Inzwischen sind wir im Herbst 1994 angekommen. The Lemonbabies gehen auf ihre erste größere zusammenhängende Tournee durch Deutschland und Österreich. Und The Grip Weeds aus New York begleiten sie als Support, obwohl die Grip Weeds technisch die weit bessere Band sind. Aber sie allein würden halt kein Publikum anziehen. Es kennt sie ja niemand. Vor allem die Brüder Reill, deren Vorfahren aus Dresden stammen, sind von Europa völlig fasziniert und besuchen jedes Museum, jede Kirche, jede Altstadt, jedes Schloss und jede Burg, soweit es die Zeit während der Tournee zulässt. Dass wir an einem Tag durch drei Länder fahren, finden sie auch total abgefahren. Hier in Europa ist alles halt etwas kleiner und enger als in den USA.

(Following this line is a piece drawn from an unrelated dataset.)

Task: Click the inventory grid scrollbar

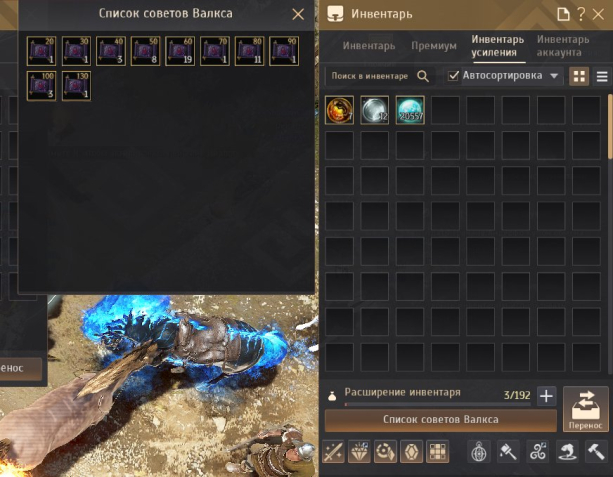Action: tap(609, 126)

01. Out Of Today – The Grip Weeds (USA, 1994)
Im Sommer 1994 erschien das Debütalbum der Grip Weeds „House Of Vibes“. Die CD Version auf ihrem eigenen Label Ground Up Records und die LP in blauem Vinyl auf Twang! Die Band bestand inzwischen neben den Brüdern Rick Reill (g, voc) und Kurt Reill (dr, voc) aus Kristin Pinell (g, voc) und Mick Hargreaves (bs, voc). Der Sound der Grip Weeds ist im weitesten Sinn Sixties orientiert. The Left Banke, The Move, The Who u.a. standen Pate. Hier beim Opener der LP geht es allerdings eher im Stil des Spätsiebziger Power Pop zur Sache.

02. Cry Baby Killer – Cuban Rebel Girls (D, 1994)
Die erste Single dieses paritätisch besetzten Berliner Quartetts erschien auf Twang! Der Bandname ist einem Tav Falco Song entlehnt. Und damit ist auch die musikalische Richtung klar. Garage Pop und Rock’n’Roll aus den USA, Americana mit Biss. Das Cover der 7“ wurde übrigens von der Band in Handarbeit gefalzt und geklebt, 800 mal. Es sind immer noch ein paar Singles übrig.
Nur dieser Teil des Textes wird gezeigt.